▸ Task details
Where a line of the material includes the string "home", copy that line.

▸ Data provided
++++
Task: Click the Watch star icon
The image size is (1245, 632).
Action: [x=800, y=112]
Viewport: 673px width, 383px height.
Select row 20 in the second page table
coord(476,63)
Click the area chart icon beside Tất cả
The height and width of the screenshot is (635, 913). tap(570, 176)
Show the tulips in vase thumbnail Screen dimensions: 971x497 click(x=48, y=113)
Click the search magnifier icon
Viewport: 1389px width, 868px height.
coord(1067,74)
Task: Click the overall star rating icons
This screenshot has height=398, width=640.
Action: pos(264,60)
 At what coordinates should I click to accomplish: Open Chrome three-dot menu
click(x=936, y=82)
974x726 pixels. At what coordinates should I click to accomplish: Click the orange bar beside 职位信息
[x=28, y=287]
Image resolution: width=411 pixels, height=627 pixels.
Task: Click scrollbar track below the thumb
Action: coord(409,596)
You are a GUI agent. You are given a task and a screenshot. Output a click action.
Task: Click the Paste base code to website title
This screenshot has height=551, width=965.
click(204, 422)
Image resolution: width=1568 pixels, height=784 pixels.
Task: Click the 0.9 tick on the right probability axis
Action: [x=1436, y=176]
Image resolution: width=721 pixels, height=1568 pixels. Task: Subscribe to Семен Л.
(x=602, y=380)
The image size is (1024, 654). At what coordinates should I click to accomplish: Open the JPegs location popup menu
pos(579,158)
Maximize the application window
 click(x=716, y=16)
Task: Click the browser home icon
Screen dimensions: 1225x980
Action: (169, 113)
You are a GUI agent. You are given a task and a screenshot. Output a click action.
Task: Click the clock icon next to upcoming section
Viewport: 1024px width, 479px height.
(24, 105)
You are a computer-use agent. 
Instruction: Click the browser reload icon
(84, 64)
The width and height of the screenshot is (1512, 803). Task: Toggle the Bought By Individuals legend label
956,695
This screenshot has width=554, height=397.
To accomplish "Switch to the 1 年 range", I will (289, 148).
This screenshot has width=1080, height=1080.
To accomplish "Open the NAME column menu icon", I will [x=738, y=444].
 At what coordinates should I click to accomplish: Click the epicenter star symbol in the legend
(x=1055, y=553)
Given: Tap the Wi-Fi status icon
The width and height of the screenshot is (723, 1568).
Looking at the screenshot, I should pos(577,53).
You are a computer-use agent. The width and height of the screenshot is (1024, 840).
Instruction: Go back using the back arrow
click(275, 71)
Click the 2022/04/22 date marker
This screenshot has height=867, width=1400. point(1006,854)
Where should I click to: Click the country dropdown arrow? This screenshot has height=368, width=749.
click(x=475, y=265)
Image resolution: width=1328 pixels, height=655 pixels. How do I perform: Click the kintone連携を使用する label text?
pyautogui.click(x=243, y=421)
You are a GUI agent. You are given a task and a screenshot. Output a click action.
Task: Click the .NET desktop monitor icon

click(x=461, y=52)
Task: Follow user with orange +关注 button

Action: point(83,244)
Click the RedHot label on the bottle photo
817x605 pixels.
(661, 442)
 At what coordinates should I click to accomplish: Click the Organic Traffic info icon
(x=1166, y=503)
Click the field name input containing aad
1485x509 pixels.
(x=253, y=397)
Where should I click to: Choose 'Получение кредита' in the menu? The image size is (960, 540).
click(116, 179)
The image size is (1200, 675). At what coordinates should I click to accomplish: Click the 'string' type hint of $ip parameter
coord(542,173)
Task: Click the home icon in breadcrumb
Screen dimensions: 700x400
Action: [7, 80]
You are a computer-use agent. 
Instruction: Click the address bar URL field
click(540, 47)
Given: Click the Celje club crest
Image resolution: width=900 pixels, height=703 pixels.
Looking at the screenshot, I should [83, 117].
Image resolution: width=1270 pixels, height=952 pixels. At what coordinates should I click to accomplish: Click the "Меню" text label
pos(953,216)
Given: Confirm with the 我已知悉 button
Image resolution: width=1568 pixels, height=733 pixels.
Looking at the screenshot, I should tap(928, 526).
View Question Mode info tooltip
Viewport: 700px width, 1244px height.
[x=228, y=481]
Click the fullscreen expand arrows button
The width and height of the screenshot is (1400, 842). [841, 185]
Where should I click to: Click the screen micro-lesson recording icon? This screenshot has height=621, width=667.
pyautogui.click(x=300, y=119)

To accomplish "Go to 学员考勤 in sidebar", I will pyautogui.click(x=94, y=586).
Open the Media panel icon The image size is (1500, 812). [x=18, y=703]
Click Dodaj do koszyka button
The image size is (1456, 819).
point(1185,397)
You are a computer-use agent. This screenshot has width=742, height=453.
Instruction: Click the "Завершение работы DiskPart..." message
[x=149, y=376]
++++
▸ Solution
Task: Click the browser home icon
Task: Click the home icon in breadcrumb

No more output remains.